# Where can I find this WP?



## rustypixel (Jul 22, 2011)

Looking for this wallpaper. Can anyone point me in the right direction?

Thanks.


----------



## thatmayh3mguy (Jul 25, 2011)

where did you use it?


----------



## wctaylor79 (Jun 10, 2011)

I know that Droid Theory uses that as a stock wallpaper. His work is over on XDA. You might be able to send him a message and get it, or you can donwload his work and get it out of the system file from hs builds. He does great work and his ROMS are stable as well. Good luck.


----------



## rustypixel (Jul 22, 2011)

That's where I saw it.

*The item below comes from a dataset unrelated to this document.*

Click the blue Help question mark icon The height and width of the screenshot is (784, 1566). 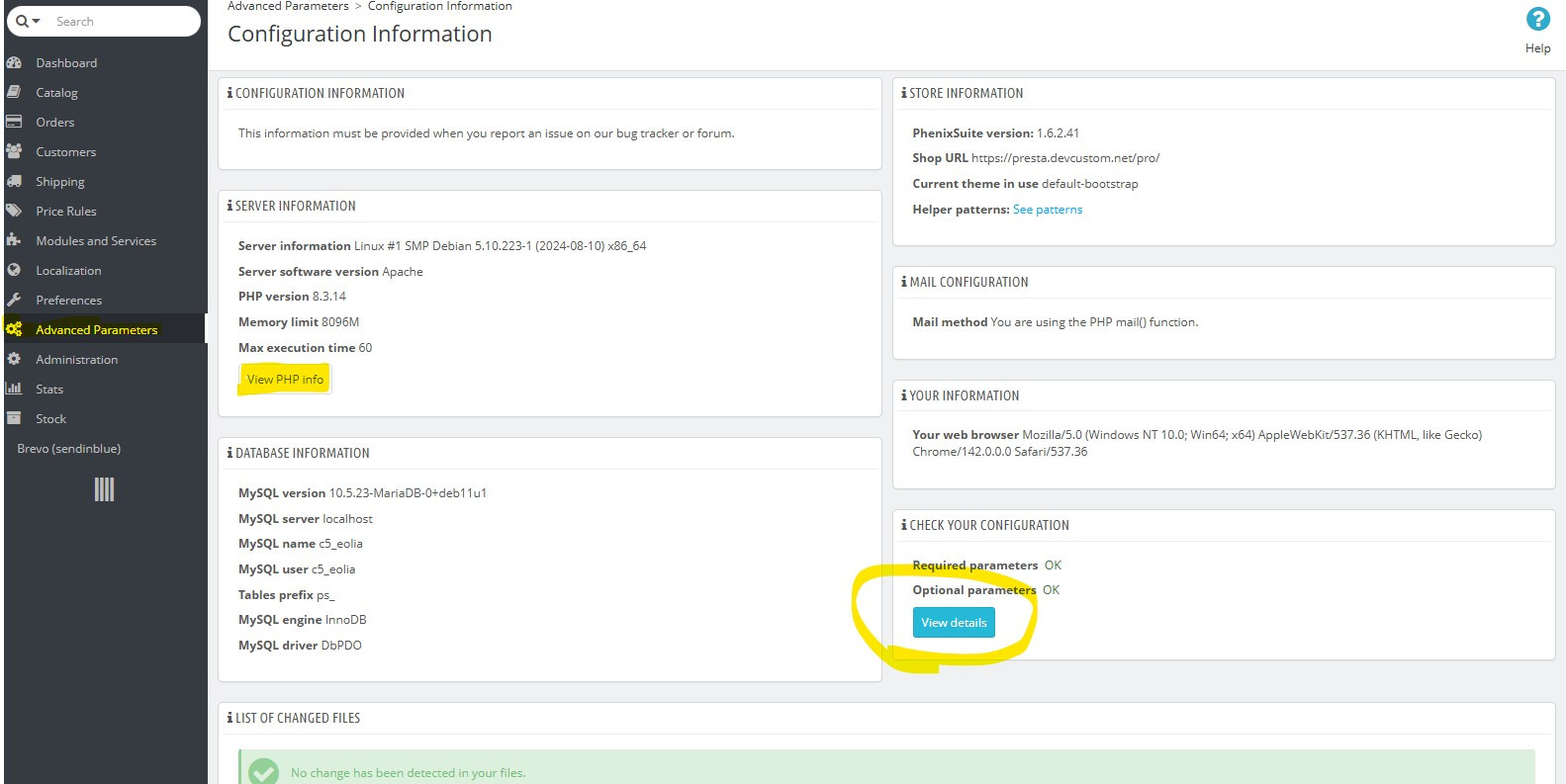pos(1537,19)
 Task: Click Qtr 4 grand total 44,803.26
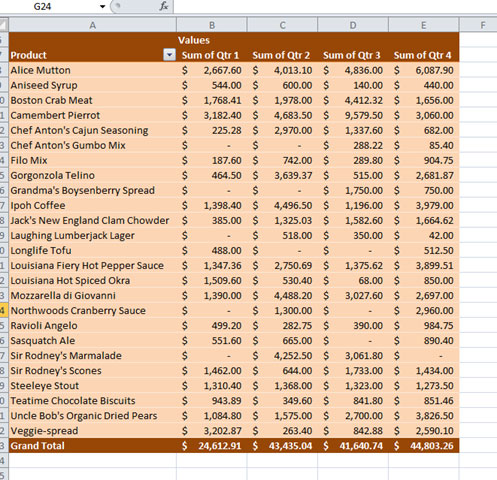424,446
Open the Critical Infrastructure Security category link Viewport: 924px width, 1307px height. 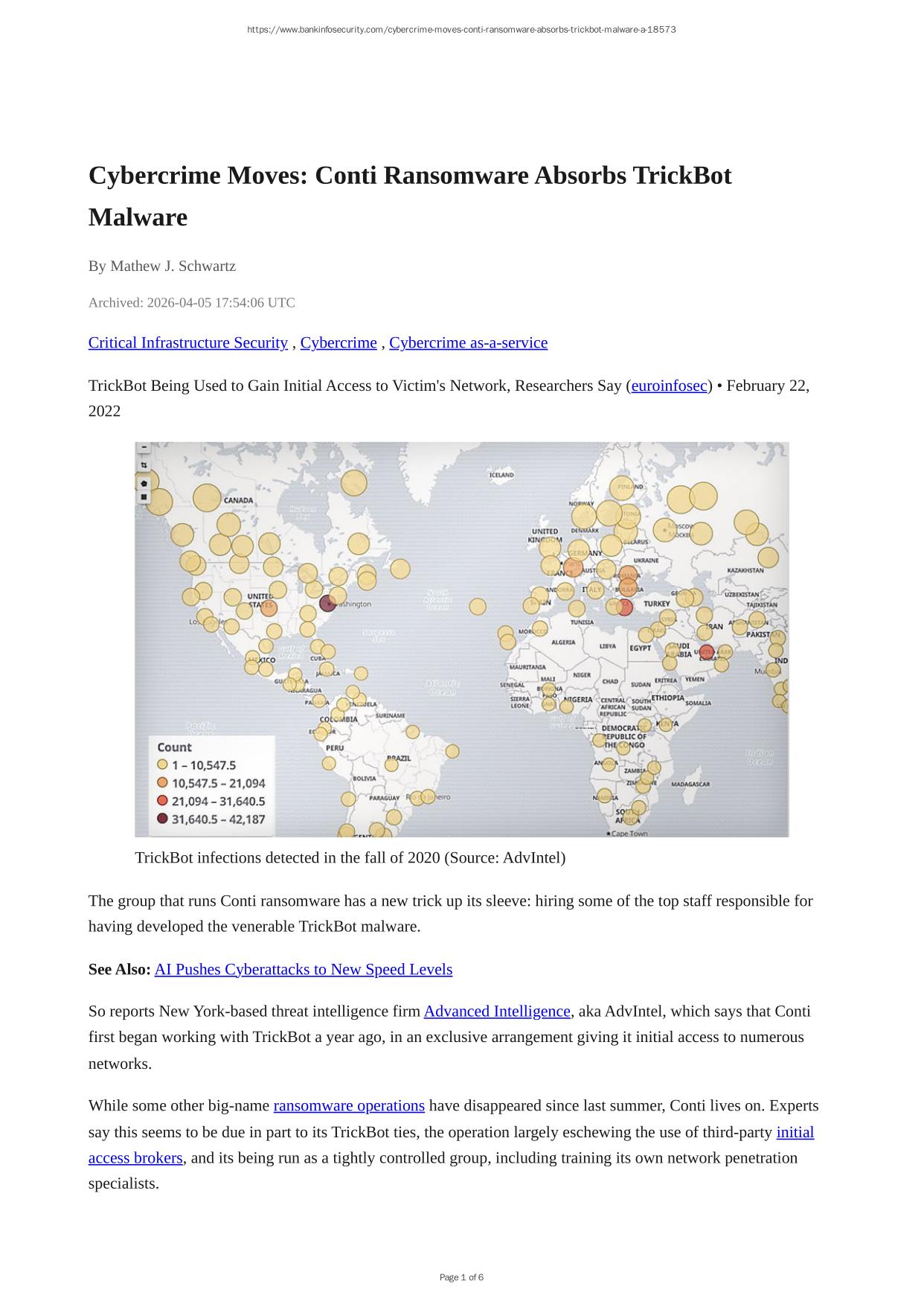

There is also a skin for which I have the .apk and I don't mind doing the work myself to extract the WP, but I'll have to learn how to do that first.

Thanks for the replies.



wctaylor79 said:


> I know that Droid Theory uses that as a stock wallpaper. His work is over on XDA. You might be able to send him a message and get it, or you can donwload his work and get it out of the system file from hs builds. He does great work and his ROMS are stable as well. Good luck.


----------



## rustypixel (Jul 22, 2011)

Got it! Easier than I thought.


----------



## Mustang302LX (Jun 28, 2011)

Care to post it lol?


----------



## rustypixel (Jul 22, 2011)

Nope. Not gonna do it. Not at all...


----------



## Mustang302LX (Jun 28, 2011)

Thanks! That's a pretty nice/clean wallpaper!


----------



## rustypixel (Jul 22, 2011)

Yes it is. It's a shame that Sense 3.0 doesn't allow for wallpaper scrolling. Oh well.


----------